The continuous large and rapid advances in hardware and software allow advanced analytics to be applied to new problems in an increasing number of business problems. Additionally, the advances allow larger datasets to be analysed. PAM Analytics has carried out many analytics projects in a wide range of business sectors.
Some of the projects that PAM Analytics has carried out are described briefly below. The imputation and segmentation database marketing projects, the Christmas sales and passenger demand forecasting projects, and the manufacturing project are described in detail in the downloadable PDFs on the left-hand side of this page.
A logistic regression model to predict the likelihood of being granted temporary accommodation paid for by the Council as a result of either being homeless or in danger of being declared homeless. The aim of the model is to help the Council identify which approaches are likely to result in successful homelessness applications in order to target prevention services at those people who are most likely to actually become homeless and result in a cost to the Council.

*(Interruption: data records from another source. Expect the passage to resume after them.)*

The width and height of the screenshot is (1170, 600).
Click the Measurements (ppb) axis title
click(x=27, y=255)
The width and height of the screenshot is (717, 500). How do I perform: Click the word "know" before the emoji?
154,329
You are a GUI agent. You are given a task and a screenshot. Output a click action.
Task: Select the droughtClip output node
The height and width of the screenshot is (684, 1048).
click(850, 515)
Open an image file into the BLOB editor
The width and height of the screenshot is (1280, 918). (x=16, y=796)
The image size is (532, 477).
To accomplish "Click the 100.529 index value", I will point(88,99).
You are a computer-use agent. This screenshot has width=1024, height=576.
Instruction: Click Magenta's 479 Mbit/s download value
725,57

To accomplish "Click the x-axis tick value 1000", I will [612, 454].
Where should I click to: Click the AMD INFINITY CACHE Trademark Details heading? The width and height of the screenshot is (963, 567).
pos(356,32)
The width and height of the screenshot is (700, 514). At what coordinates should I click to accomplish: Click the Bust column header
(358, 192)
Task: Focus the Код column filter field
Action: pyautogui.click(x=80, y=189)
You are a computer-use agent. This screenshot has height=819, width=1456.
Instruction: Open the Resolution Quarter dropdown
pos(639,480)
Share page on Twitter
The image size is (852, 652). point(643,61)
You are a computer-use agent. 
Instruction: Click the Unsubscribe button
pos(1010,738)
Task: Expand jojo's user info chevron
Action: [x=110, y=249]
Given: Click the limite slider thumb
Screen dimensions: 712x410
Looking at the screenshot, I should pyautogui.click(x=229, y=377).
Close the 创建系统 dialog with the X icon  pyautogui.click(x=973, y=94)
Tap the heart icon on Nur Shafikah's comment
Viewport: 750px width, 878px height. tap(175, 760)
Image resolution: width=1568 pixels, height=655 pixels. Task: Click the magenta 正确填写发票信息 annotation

- A Poisson regression model to predict the number of offences committed by youths when they are on non-custodial sentences given that they already had committed offences. The model is used by the Council to understand the factors - a range of background, behavioural, court order and offence data - that are likely to lead to high re-offence rates, and so help them prioritise their resources to those youths with the highest risk profiles.
- A model based on proximity analysis to identify people who are not currently foster carers but are potentially good prospects based on their similarities calculated from a range of data to current foster carers. The model is used by the Council to help meet the growing demand for foster carers by using a more structured and targeted approach than is used currently..
Regression models for calculating how and to what extent the reputations of major companies in the UK, the US and Europe influence their share prices and shareholder value.